The Unique Challenge of Searching for Names
Or How to Turn a Generic Search Engine into a World Class Directory Search
Recently I’ve been involved in several projects that require searching over lists of names, and so I’ve been thinking a lot about the unique challenge that is searching for names.
People love lists, and lists of things, especially lists of names (or “directories”), are very common throughout society. We have lists of TV shows, movies, terrorists, inventors, companies, and lots more. It’s clear that such searches are often the mission critical interface for many common applications and in some cases may be critical to society at large.
Why Document Search is Different to Name Search
Standard search engines are designed to search over documents and not names, and the two are very different.
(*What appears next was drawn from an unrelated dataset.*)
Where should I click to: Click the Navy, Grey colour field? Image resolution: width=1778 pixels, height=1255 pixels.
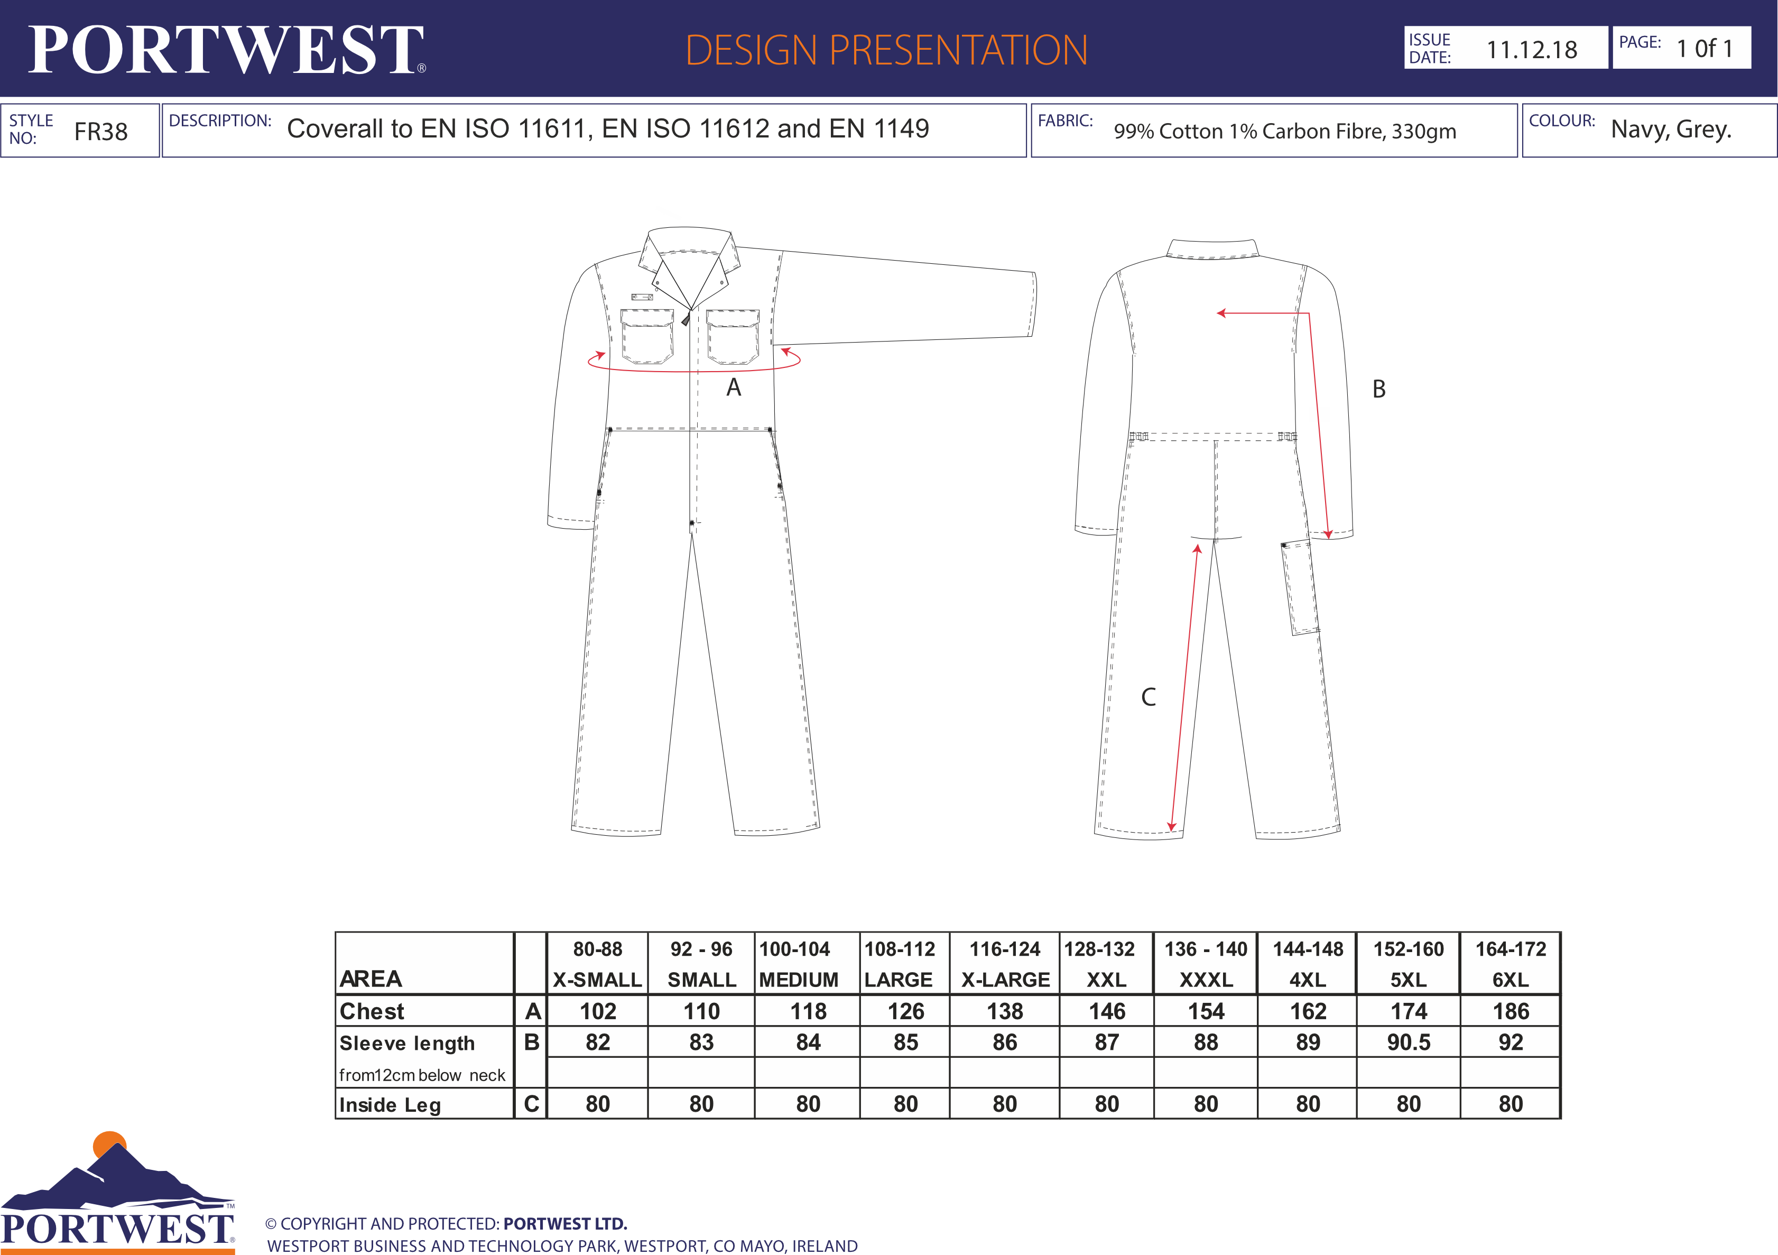(x=1670, y=129)
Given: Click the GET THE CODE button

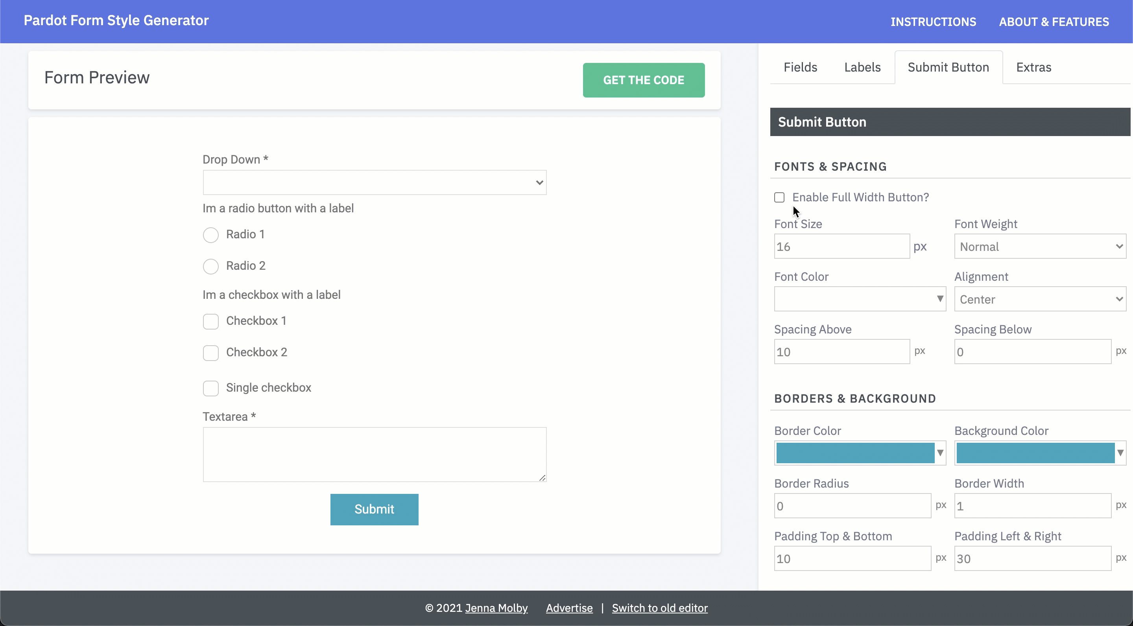Looking at the screenshot, I should click(643, 80).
I often despair when I hear standard search engine vendors talk about directory search.
First of all, documents are much bigger – and size does matter. There’s lots more information in a document, which means that TF-IDF statistics (Term Frequency – Inverse Document Frequency, stalwart ranking criteria of many search engines) are much more reliable for documents than names. Further, a document has many more opportunities to match the user’s query than a name. For example, spelling errors in the document (as opposed to errors in the query, which is a different problem) are less of an issue, because a single word in a document is such a small percentage of the data.
The same cannot be said of name search. In a name, a single token misspelled affects a large proportion (or even all) of the searchable content. Imagine if more than half of the words in a document were misspelled! How would a search application cope with that?
Along the same lines, standard search engine statistics (such as the aforementioned TF-IDF) generally get in the way of name search. In document search, the standard thinking is that very frequent words, such as the word “very”, are relatively unimportant because they are used so frequently and in so many different ways. The same cannot be said of name search, where every word is critical. For example, even if “John” is the most frequent word in your name database, it is still just as important as “Rajeev”, because these words are an equally accurate representation of a person’s first name.
Humans love to discuss things, and the names of those things are so frequently used in conversation that we naturally start to abbreviate them to improve the bandwidth of our conversations. How long did it take before “International Business Machines Corporation” became IBM? Or “Federal Express” became “FedEx”? Probably no longer than an hour or two? Our penchant for abbreviations is not limited to company names, it includes Genres (SitCom, SciFi), people (Brangelina, Dubya), not to mention standard first name abbreviations such as Bob, Katy, Chris and Bill), movies (ST-TNG, LOTR), formats (CD, HD), TV series (Idol, DWTS, AYSTAFG) and tons of others. Names that contain these abbreviations may become unsearchable unless appropriate measures for handling these exception cases are incorporated into the system design.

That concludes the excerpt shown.